> [Try it] Your answer should be every line of the records that contains the word "juin".

> [Listed entries]
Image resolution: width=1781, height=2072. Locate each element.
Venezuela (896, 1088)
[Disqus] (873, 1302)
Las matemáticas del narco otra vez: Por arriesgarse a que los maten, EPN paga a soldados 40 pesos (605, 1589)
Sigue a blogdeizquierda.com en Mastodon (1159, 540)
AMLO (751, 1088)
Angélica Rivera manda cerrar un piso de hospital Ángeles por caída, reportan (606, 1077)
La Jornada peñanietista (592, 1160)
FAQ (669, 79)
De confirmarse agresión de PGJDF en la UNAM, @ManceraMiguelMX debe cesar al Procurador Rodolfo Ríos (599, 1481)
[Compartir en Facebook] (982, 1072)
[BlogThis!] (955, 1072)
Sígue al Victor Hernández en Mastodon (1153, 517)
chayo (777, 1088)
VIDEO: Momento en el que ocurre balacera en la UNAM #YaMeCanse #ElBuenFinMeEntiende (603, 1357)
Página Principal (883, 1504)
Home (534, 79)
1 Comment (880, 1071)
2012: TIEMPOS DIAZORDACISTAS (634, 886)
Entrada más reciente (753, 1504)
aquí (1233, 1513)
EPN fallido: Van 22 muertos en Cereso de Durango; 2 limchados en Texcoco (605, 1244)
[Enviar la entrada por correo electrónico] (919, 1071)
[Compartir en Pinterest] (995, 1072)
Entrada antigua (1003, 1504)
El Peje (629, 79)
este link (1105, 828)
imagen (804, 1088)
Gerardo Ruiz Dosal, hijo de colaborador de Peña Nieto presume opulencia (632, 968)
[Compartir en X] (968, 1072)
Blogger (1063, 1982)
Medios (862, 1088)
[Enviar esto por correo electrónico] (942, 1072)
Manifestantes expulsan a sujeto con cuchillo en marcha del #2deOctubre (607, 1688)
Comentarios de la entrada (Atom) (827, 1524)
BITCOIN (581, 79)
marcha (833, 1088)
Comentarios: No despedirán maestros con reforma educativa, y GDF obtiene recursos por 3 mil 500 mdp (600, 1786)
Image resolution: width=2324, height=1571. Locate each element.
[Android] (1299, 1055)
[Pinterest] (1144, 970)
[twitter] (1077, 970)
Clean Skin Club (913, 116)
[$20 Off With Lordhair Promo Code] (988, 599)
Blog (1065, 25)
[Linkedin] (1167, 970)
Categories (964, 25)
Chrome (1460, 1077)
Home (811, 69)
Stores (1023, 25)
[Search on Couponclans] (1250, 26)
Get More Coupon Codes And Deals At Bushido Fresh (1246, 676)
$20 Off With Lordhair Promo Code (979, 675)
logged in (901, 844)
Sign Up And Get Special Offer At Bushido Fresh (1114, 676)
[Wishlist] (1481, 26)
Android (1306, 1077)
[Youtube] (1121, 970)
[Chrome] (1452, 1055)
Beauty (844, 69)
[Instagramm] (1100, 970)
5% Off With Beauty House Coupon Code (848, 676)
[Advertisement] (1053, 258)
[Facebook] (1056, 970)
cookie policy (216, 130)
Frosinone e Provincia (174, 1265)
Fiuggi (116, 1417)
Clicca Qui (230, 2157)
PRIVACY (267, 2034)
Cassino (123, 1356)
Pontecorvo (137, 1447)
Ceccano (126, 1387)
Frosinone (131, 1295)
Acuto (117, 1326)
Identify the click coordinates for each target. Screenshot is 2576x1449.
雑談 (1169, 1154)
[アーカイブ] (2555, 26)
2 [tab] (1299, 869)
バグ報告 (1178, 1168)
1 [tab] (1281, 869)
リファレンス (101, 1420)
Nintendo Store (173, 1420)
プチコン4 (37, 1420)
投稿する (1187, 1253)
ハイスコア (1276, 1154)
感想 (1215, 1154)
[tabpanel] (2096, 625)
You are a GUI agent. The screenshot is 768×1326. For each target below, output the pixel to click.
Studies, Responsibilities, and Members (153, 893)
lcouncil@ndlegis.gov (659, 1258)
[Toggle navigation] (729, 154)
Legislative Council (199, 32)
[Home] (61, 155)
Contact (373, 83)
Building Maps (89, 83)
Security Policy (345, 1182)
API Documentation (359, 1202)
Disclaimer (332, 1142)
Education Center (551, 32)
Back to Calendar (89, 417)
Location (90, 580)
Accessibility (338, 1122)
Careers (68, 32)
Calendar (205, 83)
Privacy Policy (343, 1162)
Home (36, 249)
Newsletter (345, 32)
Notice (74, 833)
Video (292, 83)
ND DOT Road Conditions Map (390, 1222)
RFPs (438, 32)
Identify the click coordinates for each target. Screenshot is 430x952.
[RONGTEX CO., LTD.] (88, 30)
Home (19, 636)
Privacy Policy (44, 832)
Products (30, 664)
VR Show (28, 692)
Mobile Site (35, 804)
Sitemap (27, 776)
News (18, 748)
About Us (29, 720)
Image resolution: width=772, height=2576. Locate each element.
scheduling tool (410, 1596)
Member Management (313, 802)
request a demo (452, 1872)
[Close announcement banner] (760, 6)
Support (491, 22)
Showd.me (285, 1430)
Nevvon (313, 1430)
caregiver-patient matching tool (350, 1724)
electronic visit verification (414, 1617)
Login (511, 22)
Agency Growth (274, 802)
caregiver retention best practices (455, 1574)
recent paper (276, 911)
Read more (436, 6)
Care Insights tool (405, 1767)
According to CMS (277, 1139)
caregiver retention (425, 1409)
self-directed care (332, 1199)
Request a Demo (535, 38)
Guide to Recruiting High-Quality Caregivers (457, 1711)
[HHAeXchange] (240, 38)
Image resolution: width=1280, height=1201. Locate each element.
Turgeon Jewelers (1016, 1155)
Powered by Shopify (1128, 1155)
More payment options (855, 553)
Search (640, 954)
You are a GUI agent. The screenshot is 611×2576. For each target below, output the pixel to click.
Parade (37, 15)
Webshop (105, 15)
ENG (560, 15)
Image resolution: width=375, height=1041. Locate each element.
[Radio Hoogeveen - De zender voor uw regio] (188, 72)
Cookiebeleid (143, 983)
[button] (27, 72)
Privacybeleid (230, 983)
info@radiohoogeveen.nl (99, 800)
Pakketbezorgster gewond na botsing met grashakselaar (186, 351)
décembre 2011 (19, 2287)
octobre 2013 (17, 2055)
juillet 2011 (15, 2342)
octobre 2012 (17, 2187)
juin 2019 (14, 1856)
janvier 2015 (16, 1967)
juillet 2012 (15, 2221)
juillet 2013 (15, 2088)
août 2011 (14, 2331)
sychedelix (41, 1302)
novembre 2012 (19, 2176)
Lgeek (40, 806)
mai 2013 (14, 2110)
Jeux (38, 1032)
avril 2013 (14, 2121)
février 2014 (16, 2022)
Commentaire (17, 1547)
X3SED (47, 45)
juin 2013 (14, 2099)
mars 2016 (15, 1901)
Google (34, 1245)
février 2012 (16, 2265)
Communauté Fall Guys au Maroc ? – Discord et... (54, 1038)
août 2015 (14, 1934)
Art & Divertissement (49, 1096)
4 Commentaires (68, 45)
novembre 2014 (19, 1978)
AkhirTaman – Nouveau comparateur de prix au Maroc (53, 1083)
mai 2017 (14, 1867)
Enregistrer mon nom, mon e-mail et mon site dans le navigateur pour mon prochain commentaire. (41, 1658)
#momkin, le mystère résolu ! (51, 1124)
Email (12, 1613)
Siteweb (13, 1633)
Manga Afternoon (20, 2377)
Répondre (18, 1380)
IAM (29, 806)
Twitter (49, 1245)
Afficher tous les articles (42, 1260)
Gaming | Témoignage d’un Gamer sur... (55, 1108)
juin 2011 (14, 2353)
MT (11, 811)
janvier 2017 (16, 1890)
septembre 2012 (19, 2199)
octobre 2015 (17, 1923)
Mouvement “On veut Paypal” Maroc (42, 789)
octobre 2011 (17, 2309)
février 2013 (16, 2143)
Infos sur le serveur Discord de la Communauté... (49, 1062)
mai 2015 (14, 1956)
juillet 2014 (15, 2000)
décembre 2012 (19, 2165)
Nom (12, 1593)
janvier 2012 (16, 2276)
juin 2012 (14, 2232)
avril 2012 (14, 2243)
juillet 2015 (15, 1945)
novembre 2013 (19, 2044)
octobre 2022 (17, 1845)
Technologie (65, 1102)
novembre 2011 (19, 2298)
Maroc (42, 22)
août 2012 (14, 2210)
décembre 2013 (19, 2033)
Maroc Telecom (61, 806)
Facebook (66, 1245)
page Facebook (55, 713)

> [Answer area]
juin 2019 (14, 1856)
juin 2013 (14, 2099)
juin 2011 (14, 2353)
juin 2012 (14, 2232)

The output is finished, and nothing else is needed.